# Your objective:
Write out the passage from the post on winter commutes below, starting at "1. Two minutes" and ending at "7. Lock car.", reproducing it word for word.

# Source passage:
Sunday, January 13, 2013

Winter Blues: Or Why I'm Late for Work...Again.

GOING TO WORK IN WINTER IN HOUSTON:


1. Two minutes to go time, put on jacket if it’s below 60 degrees.

2. Step out door of house.

3. Lock door.

4. Get in car and leave

5. Drive to office.

6. Arrive at garage and park car.

7. Lock car.

8. Enter building.

9. Remove jacket.

10. Arrive at office and begin work day.


GOING TO WORK IN WINTER IN CHICAGO:

1. Fifteen minutes to go time, pack office shoes to take to work with you.

2. Put on winter boots.

3. Put on jacket.

4. Put on overcoat.

5. Put on knit hat.

6. Put on gloves.

7. Put on scarf.

8. Decide you need to go to the bathroom.

9. Remove scarf.

10. Remove gloves.

11. Remove overcoat.

12. Go to the bathroom.

13. Re-don overcoat.

14. Re-don gloves.

15. Re-don scarf.

16. Go out to car.

17. Scrape snow and ice off of windshield enough to see out of a 6” x 6” square.

18. Enter vehicle and start.

# Information given:
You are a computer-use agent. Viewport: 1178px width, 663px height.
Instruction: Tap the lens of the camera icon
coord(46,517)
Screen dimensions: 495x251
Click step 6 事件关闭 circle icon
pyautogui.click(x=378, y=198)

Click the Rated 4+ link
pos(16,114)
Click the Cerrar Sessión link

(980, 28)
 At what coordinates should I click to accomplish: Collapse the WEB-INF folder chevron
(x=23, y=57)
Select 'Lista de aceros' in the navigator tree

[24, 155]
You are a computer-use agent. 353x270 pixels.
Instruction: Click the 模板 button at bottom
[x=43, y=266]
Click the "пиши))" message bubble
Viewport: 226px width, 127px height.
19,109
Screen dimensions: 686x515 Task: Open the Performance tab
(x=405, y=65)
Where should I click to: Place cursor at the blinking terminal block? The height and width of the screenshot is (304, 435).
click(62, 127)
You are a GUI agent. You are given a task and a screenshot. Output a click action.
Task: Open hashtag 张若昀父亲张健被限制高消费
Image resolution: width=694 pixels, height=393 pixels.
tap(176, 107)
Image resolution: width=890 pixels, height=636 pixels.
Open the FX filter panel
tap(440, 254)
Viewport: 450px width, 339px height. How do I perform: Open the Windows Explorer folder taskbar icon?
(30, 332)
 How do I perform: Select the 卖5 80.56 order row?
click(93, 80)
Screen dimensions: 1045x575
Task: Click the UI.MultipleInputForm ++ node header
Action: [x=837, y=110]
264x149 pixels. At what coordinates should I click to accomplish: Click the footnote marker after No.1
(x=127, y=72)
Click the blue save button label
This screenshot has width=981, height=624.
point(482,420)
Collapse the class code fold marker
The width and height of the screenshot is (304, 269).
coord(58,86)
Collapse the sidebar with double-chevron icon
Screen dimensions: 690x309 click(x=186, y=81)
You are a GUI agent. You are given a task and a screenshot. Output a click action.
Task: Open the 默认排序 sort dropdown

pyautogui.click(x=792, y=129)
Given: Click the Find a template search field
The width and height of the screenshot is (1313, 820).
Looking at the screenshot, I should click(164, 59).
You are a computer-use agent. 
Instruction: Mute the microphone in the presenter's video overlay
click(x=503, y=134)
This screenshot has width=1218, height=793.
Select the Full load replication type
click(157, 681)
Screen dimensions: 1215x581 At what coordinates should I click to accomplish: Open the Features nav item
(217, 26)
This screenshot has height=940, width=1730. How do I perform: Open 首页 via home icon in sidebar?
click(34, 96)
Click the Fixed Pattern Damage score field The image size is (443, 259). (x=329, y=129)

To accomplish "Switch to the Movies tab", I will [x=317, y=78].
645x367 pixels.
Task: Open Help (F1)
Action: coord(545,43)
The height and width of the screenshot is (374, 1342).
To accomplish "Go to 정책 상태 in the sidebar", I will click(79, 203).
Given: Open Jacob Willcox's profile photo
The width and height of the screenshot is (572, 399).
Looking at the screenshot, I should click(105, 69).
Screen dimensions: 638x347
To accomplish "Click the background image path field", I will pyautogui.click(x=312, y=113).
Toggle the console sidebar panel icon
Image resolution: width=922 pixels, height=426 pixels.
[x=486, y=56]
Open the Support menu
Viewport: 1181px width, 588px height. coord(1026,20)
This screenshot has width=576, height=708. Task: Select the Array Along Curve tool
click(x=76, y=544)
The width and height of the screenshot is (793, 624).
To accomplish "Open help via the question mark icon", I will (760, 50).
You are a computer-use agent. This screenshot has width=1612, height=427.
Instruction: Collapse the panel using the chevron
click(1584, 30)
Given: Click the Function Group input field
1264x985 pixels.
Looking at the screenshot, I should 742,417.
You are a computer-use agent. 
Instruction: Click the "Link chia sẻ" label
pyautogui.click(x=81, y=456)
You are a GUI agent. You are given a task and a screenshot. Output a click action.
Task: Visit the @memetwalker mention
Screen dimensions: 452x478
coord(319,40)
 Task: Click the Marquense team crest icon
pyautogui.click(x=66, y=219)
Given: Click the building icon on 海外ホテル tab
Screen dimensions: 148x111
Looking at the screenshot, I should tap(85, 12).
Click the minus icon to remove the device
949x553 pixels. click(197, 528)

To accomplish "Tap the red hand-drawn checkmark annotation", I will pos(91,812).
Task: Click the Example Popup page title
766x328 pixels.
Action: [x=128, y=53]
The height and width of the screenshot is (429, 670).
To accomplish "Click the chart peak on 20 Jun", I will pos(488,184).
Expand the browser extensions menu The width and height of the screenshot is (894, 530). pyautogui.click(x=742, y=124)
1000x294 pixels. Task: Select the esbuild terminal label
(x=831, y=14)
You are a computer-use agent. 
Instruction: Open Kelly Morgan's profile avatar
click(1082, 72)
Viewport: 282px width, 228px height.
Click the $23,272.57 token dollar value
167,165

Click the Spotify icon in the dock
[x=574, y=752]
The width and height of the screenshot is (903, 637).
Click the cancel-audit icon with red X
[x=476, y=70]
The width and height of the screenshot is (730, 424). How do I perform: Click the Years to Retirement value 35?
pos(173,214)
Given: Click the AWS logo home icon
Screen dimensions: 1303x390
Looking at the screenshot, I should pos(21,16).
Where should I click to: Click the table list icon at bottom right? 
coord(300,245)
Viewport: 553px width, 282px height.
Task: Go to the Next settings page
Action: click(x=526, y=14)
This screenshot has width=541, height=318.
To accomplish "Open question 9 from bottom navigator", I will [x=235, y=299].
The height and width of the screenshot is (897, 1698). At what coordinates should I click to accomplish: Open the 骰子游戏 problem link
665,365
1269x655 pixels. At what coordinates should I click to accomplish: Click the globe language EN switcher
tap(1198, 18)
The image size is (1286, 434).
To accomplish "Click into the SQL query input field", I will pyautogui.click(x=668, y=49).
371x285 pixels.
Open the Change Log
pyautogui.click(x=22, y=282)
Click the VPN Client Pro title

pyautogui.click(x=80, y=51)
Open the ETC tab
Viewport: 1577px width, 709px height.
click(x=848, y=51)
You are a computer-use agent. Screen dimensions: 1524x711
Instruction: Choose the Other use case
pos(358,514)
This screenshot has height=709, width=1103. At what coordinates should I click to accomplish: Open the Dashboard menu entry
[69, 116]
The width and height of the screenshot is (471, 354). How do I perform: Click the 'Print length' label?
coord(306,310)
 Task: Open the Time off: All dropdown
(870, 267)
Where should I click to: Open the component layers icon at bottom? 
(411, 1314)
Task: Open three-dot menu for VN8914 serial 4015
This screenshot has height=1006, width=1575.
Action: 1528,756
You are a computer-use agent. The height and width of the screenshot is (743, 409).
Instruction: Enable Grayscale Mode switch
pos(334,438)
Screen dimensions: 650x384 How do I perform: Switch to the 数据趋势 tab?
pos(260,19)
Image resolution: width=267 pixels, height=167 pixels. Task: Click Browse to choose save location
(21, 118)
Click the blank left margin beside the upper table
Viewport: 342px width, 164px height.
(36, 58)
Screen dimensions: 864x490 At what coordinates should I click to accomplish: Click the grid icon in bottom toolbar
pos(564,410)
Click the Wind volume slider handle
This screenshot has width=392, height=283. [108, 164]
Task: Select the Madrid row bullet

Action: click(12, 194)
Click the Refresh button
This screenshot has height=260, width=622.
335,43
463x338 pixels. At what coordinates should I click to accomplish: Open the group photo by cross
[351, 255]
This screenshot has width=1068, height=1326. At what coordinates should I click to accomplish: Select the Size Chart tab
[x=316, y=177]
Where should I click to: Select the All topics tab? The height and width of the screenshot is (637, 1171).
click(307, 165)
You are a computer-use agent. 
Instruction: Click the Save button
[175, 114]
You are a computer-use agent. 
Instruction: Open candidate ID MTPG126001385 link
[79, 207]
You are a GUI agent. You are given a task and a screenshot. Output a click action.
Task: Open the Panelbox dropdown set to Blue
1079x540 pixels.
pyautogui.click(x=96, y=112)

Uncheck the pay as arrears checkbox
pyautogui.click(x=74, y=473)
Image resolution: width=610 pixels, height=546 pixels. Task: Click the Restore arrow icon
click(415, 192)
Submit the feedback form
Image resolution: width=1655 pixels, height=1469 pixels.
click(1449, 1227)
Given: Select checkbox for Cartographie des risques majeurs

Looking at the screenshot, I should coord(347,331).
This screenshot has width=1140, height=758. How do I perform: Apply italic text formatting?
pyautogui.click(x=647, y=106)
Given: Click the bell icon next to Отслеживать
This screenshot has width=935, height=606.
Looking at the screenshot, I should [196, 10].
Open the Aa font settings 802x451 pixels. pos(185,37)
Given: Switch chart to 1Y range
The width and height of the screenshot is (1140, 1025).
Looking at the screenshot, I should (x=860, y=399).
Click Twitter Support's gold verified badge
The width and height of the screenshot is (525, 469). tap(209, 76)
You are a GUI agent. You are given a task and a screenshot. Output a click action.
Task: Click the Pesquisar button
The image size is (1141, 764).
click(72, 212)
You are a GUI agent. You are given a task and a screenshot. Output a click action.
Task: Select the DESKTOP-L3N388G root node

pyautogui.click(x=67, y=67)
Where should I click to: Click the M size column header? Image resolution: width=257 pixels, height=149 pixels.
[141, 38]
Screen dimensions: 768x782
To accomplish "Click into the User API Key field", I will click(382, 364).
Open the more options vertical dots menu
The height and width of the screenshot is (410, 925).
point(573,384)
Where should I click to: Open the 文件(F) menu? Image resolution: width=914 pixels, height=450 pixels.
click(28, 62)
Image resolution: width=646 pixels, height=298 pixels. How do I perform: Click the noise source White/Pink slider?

# Written solution:
1. Two minutes to go time, put on jacket if it’s below 60 degrees.

2. Step out door of house.

3. Lock door.

4. Get in car and leave

5. Drive to office.

6. Arrive at garage and park car.

7. Lock car.